» EXERCISE DATA:
[Start of Attachment]

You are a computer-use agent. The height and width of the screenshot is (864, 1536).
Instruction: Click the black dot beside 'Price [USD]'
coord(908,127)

[End of Attachment]
[Start of Attachment]

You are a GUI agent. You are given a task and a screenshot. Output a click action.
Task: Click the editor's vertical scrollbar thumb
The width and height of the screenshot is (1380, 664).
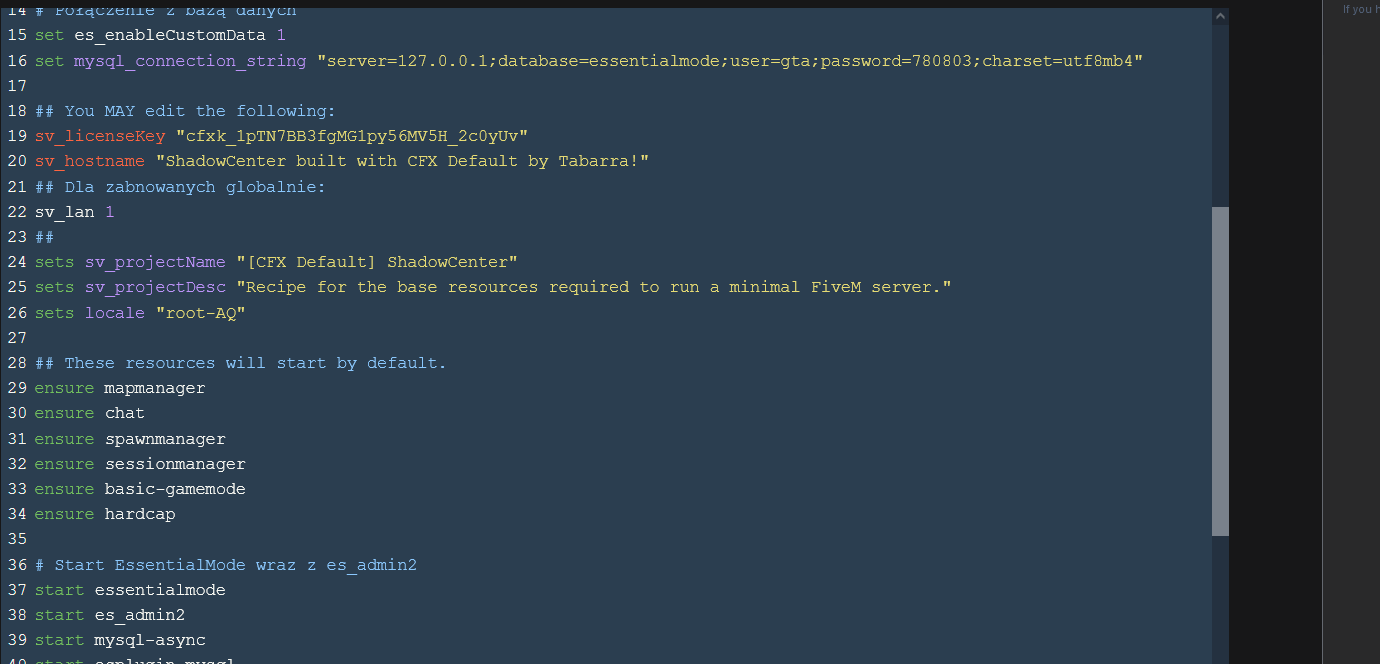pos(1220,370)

[End of Attachment]
[Start of Attachment]

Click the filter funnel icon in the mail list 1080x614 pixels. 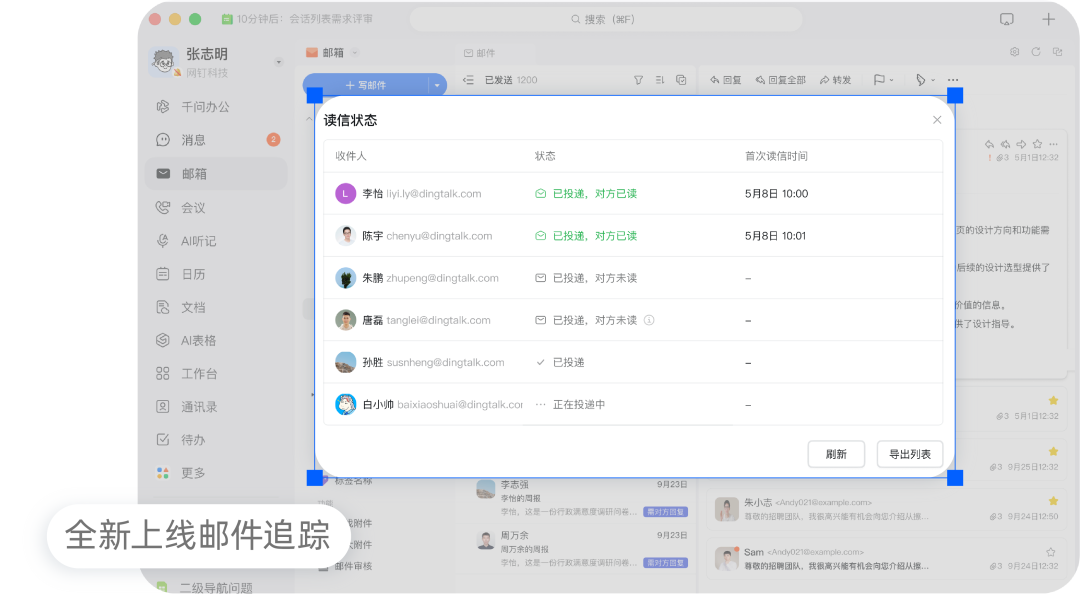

[End of Attachment]

» EXERCISE OBJECTIVE: Read through the lines above and collect those that contain the string "agent".

» SOLUTION:
You are a computer-use agent. The height and width of the screenshot is (864, 1536).
You are a GUI agent. You are given a task and a screenshot. Output a click action.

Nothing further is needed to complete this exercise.